» Selection
About 60 people filled the Spring Valley Ballroom of the Hotel Pattee Tuesday night to greet Lanon Baccam of Des Moines, Democratic candidate for the U.S. House of Representatives from the third Congressional district, which includes Perry.

The Mount Pleasant native was joined by several local Democratic candidates, including Joe Shelly of Perry, a candidate for the Iowa House of Representatives, Margaret Liston of Ogden, a candidate for the Iowa Senate, and Meggan Guns of West Des Moines, a candidate for Dallas County Attorney.

Baccam’s parents came to Iowa from the Southeast Asian country of Laos in the 1970s, when Iowa’s Republican governor, Robert D. Ray, welcomed immigrants, an attitude that Baccam contrasted with today’s Republican scapegoating and demonizing of immigrants.

Baccam said he deplored Donald Trump’s strangling in its cradle a bipartisan immigration bill that had strong support in Congress early in 2024 “because he wanted to use immigration as a political issue,” he said.

» Required actions
A. Rewrite the paragraph of the article beginning "The Mount Pleasant native" as a brief list, keeping its main facts.
B. Decide whether each statement agrees with the article, answering yes or no and quoting the deciding words: (i) About 60 people attended the gathering in the Spring Valley Ballroom. (ii) Margaret Liston is running for the Iowa House of Representatives. (iii) Baccam's parents came to Iowa from Laos in the 1970s.
C. Copy the article word for word from "About 60 people" up to and including "which includes Perry.".

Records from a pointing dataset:
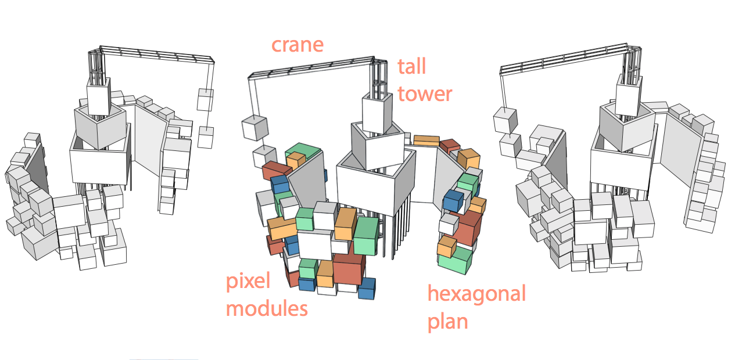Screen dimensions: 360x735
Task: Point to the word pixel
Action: coord(249,282)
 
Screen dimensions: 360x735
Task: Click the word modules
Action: coord(267,308)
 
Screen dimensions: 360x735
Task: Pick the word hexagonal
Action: coord(476,294)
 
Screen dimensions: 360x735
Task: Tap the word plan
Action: coord(448,321)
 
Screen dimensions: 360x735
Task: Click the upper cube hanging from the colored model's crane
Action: coord(254,128)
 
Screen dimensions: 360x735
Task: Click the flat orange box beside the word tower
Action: coord(426,141)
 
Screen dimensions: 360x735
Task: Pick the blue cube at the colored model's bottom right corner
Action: coord(367,289)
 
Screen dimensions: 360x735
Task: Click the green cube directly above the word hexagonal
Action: coord(456,260)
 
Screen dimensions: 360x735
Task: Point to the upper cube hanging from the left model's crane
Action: coord(205,99)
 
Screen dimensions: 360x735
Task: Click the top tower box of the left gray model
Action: coord(98,97)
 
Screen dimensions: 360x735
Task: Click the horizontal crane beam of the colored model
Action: coord(311,67)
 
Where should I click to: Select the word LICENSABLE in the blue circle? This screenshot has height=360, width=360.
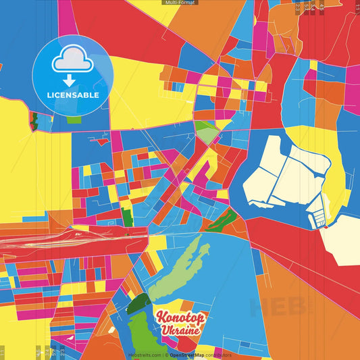point(73,95)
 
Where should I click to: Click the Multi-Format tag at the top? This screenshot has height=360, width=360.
point(180,3)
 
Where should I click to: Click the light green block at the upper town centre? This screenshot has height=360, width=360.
point(206,131)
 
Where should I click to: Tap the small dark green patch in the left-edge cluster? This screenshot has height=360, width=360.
point(34,122)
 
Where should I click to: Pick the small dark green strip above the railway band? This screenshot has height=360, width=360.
point(127,218)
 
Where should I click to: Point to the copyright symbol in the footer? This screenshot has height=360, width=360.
point(166,355)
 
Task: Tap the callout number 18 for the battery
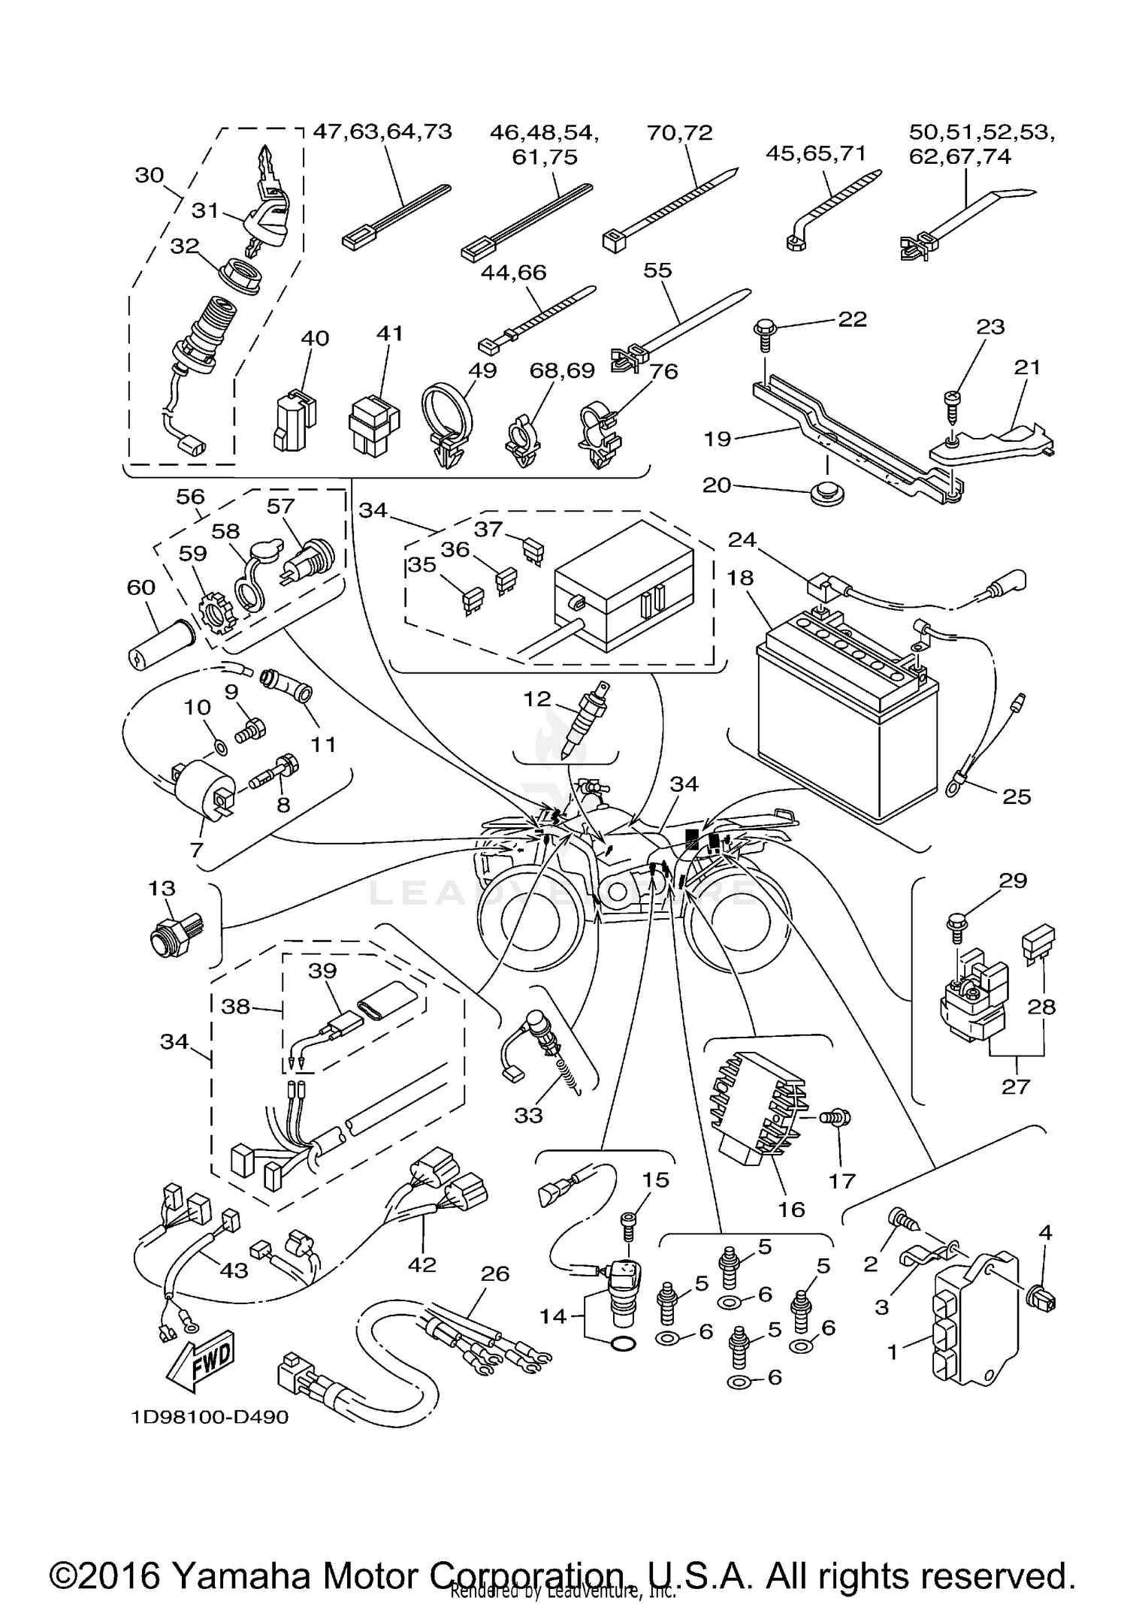pos(740,578)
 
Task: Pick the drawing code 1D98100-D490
pos(210,1418)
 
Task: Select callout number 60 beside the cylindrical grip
pos(140,587)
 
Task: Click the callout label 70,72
pos(679,132)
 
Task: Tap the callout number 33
pos(528,1115)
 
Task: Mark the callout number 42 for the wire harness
pos(421,1264)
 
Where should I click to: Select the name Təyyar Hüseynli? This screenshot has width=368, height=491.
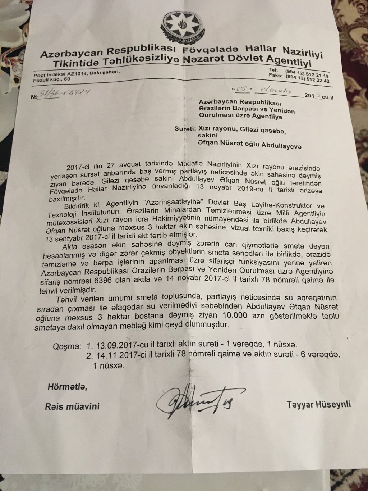tap(318, 404)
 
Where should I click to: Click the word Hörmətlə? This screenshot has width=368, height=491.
tap(67, 388)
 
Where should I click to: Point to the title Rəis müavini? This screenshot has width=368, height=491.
tap(72, 406)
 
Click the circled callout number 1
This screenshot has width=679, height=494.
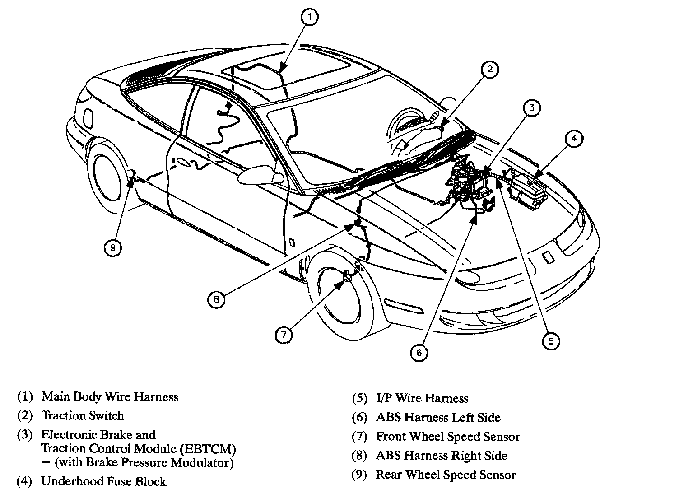click(310, 17)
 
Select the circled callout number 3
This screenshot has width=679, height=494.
click(532, 107)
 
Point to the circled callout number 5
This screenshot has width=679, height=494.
click(551, 341)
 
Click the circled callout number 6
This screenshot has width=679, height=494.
click(419, 352)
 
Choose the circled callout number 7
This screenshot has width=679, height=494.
click(284, 335)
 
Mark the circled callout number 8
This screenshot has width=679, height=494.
click(216, 299)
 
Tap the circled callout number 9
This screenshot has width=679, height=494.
click(113, 248)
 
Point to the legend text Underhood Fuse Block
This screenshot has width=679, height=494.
click(104, 481)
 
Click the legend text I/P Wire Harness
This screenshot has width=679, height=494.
click(422, 398)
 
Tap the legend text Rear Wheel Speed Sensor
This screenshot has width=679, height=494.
click(446, 475)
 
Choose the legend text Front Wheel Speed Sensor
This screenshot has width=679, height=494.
click(448, 437)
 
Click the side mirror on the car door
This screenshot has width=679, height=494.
click(260, 175)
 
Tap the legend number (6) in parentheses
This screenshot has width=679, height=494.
click(359, 418)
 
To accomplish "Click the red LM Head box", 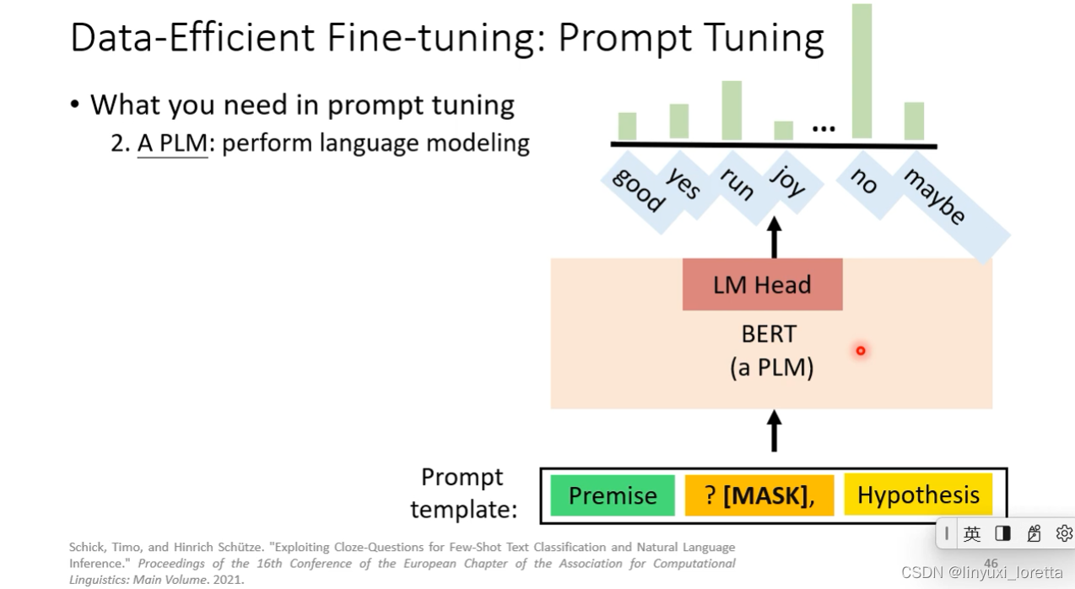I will pos(762,284).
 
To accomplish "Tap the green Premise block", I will pos(613,495).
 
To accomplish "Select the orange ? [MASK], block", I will pos(759,495).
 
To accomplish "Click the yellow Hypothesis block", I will pos(918,495).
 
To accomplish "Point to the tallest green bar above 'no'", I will pos(862,71).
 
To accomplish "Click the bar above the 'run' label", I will pos(732,111).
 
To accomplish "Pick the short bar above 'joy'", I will pos(783,131).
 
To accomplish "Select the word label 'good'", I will pos(638,190).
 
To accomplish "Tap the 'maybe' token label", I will pos(935,197).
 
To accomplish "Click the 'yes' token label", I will pos(683,181).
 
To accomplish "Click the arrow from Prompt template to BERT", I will pos(774,430).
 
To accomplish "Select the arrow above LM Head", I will pos(774,237).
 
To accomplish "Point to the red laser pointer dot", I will pos(861,350).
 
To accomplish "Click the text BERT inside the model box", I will pos(768,334).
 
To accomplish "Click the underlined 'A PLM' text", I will pos(172,143).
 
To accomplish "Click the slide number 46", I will pos(991,563).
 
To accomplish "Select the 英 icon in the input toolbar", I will pos(972,533).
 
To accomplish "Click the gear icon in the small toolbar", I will pos(1064,533).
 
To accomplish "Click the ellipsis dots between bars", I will pos(823,129).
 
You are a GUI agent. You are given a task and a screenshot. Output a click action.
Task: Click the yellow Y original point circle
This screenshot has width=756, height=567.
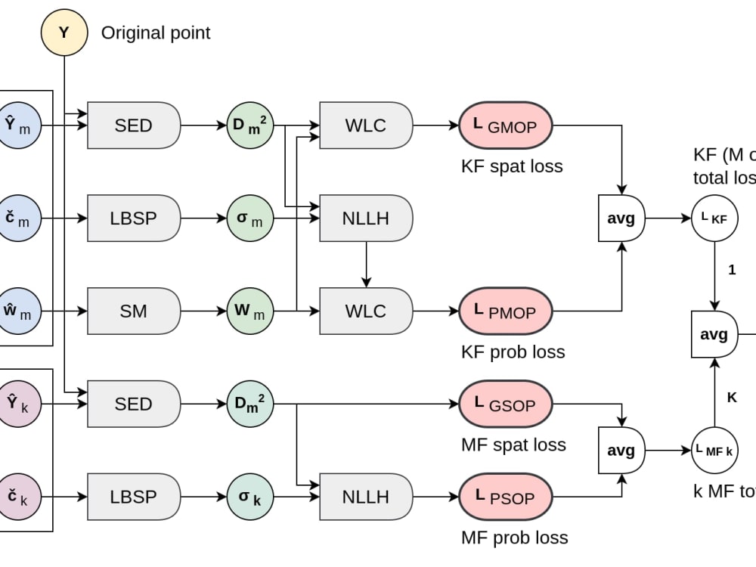(x=64, y=33)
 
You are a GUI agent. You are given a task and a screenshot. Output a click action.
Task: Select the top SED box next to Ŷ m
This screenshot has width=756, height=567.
(x=134, y=125)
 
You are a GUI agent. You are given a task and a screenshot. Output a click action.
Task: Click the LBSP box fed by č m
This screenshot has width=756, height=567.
(x=134, y=218)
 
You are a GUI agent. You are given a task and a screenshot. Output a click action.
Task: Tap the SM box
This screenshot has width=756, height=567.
(x=134, y=311)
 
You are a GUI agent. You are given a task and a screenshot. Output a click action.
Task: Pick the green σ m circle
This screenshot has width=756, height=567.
(x=249, y=218)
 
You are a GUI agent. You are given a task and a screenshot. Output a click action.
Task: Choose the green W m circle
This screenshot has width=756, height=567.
(x=249, y=311)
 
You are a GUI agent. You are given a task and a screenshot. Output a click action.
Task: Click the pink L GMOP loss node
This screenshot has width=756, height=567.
(x=505, y=125)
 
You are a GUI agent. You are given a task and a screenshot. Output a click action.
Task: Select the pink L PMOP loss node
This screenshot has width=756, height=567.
(x=505, y=311)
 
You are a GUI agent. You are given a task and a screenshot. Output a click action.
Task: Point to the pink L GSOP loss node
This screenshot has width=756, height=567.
(x=505, y=404)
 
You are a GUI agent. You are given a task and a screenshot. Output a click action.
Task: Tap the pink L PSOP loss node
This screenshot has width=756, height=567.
(x=505, y=497)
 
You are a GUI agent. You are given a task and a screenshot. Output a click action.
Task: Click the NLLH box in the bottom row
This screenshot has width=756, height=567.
(x=366, y=497)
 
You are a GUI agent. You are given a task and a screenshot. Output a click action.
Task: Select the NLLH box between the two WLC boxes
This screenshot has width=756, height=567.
(x=366, y=218)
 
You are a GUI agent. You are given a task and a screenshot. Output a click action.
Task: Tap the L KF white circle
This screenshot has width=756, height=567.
(x=714, y=218)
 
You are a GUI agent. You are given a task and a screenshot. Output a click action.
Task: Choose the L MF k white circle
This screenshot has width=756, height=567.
(x=714, y=451)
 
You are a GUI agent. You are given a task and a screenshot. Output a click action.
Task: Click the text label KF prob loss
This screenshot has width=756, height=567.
(x=513, y=352)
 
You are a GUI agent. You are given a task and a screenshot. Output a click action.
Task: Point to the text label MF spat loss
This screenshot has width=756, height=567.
(x=513, y=445)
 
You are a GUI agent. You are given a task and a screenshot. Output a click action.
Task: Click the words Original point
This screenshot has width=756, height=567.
(x=156, y=33)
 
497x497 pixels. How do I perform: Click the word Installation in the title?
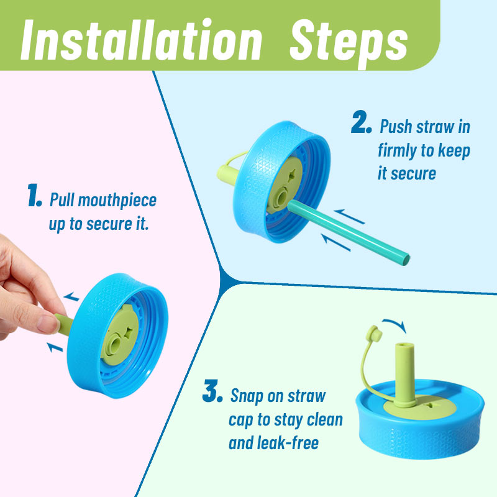tap(142, 40)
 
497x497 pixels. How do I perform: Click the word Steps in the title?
tap(349, 43)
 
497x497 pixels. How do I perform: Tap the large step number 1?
tap(34, 195)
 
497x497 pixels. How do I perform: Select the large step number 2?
tap(362, 122)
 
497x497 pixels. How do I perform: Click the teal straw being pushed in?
tap(348, 232)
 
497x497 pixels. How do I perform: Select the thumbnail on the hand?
tap(48, 324)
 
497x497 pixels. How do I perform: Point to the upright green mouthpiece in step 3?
tap(405, 374)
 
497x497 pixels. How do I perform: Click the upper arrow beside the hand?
tap(71, 297)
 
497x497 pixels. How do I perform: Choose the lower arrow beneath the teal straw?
tap(335, 242)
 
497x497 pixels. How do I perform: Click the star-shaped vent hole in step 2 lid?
tap(291, 175)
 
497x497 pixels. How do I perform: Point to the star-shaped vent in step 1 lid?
tap(129, 333)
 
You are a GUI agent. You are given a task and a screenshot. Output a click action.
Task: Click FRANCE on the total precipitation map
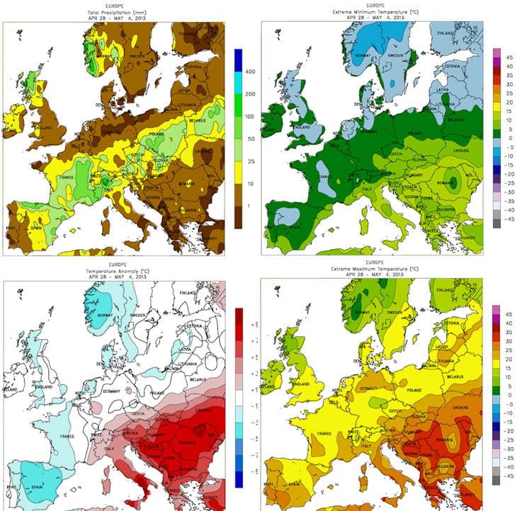[67, 178]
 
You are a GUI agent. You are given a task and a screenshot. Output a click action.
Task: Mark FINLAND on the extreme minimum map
[445, 33]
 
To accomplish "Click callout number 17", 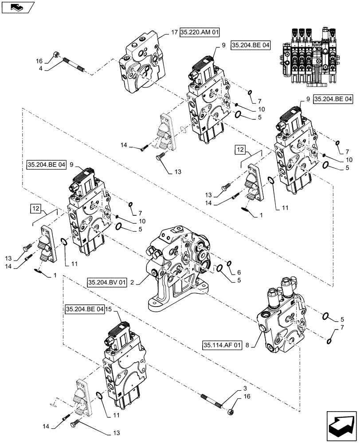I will [x=174, y=32].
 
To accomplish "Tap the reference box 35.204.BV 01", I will [x=107, y=282].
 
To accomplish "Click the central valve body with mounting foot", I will [x=177, y=270].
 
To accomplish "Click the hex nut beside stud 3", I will [x=232, y=412].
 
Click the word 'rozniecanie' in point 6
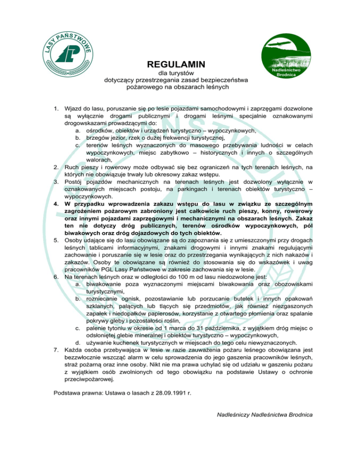point(104,299)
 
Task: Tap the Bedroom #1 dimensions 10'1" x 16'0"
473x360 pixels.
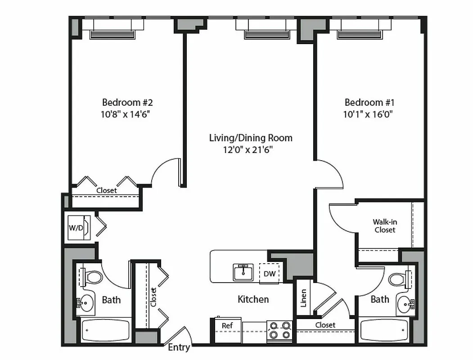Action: tap(369, 114)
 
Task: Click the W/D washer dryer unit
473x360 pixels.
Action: tap(76, 227)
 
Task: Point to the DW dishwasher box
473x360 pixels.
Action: tap(270, 273)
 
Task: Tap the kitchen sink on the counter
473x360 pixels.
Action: tap(243, 272)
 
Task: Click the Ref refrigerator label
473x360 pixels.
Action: tap(227, 325)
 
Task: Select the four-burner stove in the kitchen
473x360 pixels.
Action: tap(279, 330)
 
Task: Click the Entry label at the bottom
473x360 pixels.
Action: tap(179, 347)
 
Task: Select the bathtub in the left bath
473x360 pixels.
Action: tap(105, 330)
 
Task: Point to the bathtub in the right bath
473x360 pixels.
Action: tap(384, 331)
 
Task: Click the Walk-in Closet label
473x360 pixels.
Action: tap(384, 226)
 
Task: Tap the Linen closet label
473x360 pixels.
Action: tap(304, 298)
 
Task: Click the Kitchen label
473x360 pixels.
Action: tap(253, 299)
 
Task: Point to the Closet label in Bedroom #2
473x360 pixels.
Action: tap(107, 190)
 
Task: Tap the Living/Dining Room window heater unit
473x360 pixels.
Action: tap(267, 35)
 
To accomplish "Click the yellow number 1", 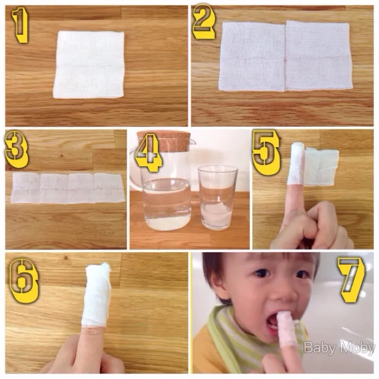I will point(21,25).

» The responses
A.
Local Democratic candidates who joined Baccam:
- Joe Shelly of Perry, candidate for the Iowa House of Representatives
- Margaret Liston of Ogden, candidate for the Iowa Senate
- Meggan Guns of West Des Moines, candidate for Dallas County Attorney

B.
(i) Yes: "About 60 people filled the Spring Valley Ballroom of the Hotel Pattee Tuesday night"
(ii) No: "Margaret Liston of Ogden, a candidate for the Iowa Senate"
(iii) Yes: "Baccam’s parents came to Iowa from the Southeast Asian country of Laos in the 1970s"

C.
About 60 people filled the Spring Valley Ballroom of the Hotel Pattee Tuesday night to greet Lanon Baccam of Des Moines, Democratic candidate for the U.S. House of Representatives from the third Congressional district, which includes Perry.